Euromoney Institutional Investor PLC is one of Europe's largest business and financial information companies which has interests in business and financial publishing and event organization. It was listed on the London Stock Exchange and was a constituent of the FTSE 250 Index until it was acquired by private equity groups, Astorg and Epiris, in November 2022.

History
Euromoney magazine was founded by Sir Patrick Sergeant in 1969 as an international business-to-business media group focused primarily on the international finance sector. The costs to launch the magazine were covered with £6,000 from Associated Newspapers and £200 from Sergeant himself and a number of other Mail employees, with Hambros Bank putting up stand-by credit. Padraic Fallon joined the magazine as editor. He would takeover as chairman and executive after Sergeant, overseeing the company until his death in 2012.

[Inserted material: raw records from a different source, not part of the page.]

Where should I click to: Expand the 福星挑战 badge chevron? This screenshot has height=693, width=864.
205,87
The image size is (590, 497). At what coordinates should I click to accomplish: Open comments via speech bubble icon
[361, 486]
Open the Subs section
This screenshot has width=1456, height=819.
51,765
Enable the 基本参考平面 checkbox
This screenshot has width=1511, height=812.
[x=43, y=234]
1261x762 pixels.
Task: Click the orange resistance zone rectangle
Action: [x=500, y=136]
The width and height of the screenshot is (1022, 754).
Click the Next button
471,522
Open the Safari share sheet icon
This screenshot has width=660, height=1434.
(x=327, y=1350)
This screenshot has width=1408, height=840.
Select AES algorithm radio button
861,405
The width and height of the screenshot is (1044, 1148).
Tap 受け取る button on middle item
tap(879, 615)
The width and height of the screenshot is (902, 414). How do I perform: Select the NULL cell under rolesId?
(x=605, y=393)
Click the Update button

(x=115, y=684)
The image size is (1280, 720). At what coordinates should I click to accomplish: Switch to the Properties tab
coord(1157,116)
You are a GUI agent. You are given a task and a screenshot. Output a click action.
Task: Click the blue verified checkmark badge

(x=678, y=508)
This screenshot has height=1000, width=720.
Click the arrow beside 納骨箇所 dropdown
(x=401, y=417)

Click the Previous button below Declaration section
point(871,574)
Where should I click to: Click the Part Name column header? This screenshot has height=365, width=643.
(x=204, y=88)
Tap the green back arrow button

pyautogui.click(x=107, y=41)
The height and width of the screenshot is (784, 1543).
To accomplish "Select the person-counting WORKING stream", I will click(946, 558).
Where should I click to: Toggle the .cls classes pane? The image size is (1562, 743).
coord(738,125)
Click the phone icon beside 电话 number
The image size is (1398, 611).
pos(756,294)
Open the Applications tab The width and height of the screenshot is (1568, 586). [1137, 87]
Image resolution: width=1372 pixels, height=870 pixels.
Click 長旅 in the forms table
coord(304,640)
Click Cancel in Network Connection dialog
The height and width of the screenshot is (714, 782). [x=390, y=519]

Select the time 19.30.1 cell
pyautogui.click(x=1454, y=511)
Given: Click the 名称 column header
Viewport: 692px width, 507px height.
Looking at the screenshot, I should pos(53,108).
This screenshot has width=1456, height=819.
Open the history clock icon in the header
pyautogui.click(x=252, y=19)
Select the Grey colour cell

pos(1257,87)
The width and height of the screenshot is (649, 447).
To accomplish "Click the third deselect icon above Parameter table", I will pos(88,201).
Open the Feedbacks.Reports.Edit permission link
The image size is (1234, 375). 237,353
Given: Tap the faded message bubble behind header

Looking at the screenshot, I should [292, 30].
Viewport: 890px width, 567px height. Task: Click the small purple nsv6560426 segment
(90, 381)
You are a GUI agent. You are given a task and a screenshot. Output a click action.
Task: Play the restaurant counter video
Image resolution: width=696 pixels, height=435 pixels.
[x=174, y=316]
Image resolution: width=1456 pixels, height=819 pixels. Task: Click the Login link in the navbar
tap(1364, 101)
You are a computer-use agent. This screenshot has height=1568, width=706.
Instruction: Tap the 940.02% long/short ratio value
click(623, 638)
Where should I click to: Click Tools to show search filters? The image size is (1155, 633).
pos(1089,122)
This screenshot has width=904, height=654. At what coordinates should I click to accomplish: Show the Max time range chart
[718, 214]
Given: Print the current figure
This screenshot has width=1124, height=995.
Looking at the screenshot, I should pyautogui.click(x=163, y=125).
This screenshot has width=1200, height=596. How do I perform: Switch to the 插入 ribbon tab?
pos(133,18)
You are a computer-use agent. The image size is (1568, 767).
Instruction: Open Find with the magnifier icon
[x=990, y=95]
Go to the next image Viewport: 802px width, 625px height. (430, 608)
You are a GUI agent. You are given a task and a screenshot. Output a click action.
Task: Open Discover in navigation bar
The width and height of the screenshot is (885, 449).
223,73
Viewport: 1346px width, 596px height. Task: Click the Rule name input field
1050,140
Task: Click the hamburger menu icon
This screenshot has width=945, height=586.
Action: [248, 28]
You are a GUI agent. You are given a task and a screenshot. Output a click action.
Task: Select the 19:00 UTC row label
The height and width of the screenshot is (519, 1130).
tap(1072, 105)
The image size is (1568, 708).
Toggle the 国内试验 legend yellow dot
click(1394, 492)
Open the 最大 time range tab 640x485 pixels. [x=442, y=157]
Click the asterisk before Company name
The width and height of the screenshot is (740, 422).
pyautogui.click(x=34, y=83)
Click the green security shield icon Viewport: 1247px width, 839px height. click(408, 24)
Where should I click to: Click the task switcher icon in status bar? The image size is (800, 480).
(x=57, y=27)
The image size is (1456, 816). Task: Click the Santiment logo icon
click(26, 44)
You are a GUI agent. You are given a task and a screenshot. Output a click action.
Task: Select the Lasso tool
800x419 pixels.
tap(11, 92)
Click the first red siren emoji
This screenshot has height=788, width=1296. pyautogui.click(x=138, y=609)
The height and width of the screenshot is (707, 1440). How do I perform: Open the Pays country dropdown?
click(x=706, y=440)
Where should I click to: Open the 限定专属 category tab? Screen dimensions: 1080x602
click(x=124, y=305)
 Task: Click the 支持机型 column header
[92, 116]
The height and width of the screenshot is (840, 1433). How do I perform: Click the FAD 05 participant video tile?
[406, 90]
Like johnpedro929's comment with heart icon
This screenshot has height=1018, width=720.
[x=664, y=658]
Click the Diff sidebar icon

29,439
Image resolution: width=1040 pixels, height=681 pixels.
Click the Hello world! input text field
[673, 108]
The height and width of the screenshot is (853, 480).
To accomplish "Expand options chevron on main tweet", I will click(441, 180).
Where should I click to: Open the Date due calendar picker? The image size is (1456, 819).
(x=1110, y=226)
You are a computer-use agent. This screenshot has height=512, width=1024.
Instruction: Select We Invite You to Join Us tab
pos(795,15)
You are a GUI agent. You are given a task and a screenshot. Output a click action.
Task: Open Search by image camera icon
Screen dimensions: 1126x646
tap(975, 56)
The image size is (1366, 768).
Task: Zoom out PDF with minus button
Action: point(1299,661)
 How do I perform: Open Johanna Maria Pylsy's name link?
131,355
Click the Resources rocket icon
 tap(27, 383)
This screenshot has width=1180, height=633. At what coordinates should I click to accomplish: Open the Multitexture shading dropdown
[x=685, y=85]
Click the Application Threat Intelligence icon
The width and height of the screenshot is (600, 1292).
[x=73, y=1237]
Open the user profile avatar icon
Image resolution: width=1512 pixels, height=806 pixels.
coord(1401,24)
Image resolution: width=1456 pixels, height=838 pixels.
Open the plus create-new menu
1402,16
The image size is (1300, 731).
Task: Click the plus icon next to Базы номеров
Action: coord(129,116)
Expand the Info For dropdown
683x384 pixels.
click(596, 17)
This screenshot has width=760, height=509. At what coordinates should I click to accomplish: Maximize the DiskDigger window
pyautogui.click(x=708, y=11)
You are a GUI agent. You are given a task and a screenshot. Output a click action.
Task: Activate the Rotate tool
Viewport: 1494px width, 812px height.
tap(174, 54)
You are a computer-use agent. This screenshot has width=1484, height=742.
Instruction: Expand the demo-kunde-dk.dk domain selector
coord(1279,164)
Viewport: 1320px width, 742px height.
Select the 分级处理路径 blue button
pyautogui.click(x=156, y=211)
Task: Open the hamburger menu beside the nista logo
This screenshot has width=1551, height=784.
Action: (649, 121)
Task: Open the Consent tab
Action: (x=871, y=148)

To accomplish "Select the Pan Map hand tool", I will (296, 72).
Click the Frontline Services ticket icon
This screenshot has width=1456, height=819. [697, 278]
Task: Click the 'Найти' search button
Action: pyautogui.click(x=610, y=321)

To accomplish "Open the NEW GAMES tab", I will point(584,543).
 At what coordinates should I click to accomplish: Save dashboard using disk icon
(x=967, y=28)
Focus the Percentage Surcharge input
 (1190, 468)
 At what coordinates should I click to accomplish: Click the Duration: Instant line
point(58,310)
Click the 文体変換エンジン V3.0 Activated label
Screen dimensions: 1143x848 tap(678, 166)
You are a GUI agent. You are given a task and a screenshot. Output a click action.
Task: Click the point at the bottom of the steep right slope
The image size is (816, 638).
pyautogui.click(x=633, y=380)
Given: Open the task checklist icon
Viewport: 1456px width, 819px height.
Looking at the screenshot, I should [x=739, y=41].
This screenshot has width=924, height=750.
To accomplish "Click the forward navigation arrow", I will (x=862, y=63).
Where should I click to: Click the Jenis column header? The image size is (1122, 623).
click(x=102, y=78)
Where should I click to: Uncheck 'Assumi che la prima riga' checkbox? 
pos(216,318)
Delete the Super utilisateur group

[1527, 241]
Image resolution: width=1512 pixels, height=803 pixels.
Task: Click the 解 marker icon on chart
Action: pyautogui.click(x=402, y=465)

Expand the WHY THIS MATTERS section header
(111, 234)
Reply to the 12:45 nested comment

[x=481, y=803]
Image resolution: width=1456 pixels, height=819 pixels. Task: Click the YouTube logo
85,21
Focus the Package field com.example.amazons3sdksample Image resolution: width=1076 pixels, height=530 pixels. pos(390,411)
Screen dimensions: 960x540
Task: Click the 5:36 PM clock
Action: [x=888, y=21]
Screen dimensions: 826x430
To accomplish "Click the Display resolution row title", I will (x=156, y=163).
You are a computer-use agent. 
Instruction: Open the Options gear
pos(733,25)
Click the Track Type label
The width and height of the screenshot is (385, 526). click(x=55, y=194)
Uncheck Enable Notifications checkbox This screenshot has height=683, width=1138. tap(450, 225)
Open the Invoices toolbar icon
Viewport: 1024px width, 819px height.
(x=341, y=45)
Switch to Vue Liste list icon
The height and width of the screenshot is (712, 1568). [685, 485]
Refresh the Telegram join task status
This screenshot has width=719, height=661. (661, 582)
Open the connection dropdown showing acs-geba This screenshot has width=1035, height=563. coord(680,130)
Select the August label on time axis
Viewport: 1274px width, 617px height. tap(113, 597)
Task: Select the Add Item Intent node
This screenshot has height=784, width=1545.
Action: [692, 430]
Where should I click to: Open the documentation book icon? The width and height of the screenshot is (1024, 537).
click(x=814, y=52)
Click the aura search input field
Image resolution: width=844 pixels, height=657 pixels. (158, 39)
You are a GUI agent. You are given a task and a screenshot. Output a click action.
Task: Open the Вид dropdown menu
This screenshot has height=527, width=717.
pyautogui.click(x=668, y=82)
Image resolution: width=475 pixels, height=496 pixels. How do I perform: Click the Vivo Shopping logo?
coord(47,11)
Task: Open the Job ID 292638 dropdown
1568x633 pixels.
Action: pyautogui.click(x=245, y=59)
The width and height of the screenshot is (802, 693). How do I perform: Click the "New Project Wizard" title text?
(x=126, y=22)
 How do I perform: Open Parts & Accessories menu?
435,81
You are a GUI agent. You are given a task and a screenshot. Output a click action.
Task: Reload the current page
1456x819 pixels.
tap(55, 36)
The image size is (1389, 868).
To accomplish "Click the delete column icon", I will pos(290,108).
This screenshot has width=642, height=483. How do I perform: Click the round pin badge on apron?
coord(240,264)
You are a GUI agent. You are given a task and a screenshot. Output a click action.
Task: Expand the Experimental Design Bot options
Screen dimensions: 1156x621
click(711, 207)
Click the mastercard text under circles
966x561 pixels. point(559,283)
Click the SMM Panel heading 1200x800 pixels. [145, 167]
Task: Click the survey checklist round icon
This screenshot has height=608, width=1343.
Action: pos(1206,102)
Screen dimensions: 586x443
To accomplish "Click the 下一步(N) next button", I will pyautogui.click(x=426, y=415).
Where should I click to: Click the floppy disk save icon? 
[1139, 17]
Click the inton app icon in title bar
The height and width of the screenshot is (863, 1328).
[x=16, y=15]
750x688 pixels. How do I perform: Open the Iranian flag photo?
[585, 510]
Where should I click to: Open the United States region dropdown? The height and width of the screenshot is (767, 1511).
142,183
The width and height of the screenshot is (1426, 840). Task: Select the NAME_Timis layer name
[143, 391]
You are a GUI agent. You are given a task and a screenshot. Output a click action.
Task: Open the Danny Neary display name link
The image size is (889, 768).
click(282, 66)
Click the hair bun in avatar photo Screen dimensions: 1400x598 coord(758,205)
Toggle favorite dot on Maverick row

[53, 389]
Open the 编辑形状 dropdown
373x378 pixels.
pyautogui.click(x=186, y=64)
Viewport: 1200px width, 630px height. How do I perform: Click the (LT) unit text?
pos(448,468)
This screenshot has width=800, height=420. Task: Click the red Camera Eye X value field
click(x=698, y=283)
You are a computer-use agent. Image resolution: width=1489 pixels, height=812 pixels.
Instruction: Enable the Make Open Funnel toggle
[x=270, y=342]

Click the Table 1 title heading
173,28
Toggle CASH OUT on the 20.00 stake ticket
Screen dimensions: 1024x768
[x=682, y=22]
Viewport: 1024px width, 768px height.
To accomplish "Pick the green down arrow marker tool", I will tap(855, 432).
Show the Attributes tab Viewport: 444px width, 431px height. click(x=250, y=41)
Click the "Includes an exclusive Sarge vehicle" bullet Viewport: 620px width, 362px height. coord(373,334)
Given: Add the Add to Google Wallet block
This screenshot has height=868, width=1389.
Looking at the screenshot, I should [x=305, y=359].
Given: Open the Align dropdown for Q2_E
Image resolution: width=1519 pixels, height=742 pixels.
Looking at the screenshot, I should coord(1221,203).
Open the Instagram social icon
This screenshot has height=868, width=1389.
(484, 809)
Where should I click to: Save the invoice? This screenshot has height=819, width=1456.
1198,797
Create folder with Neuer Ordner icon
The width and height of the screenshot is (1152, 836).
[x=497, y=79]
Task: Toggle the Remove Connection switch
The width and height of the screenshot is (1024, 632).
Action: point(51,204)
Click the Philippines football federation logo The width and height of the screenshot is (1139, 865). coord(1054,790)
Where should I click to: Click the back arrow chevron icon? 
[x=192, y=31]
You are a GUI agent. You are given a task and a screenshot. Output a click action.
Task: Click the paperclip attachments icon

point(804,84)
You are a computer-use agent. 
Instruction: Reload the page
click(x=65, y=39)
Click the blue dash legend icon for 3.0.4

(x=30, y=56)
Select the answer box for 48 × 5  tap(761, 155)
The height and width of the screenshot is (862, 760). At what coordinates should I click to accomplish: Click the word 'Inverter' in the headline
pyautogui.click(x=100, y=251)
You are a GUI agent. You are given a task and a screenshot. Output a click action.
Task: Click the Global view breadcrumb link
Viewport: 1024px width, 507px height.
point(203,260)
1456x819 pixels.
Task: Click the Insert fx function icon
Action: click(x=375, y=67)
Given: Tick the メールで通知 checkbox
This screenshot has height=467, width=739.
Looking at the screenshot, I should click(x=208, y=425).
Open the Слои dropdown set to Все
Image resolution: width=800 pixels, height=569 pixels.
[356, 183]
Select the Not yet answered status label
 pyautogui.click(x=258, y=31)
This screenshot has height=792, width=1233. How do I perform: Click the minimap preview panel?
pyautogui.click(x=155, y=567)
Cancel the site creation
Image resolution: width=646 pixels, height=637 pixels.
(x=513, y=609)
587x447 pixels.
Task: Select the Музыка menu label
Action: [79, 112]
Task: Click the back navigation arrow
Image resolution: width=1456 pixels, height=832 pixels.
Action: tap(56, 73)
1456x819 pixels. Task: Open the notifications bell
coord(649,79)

Patrick Sergeant continued to manage the business until 1985 when he became chairman. The company was first listed on the London Stock Exchange in 1986. Sergeant retired as chairman in September 1992 when he was appointed president and non-executive director, but served as a board member until May 2018.

It was formerly 49% owned by the Daily Mail and General Trust Group until the stake was spun-off in 2019.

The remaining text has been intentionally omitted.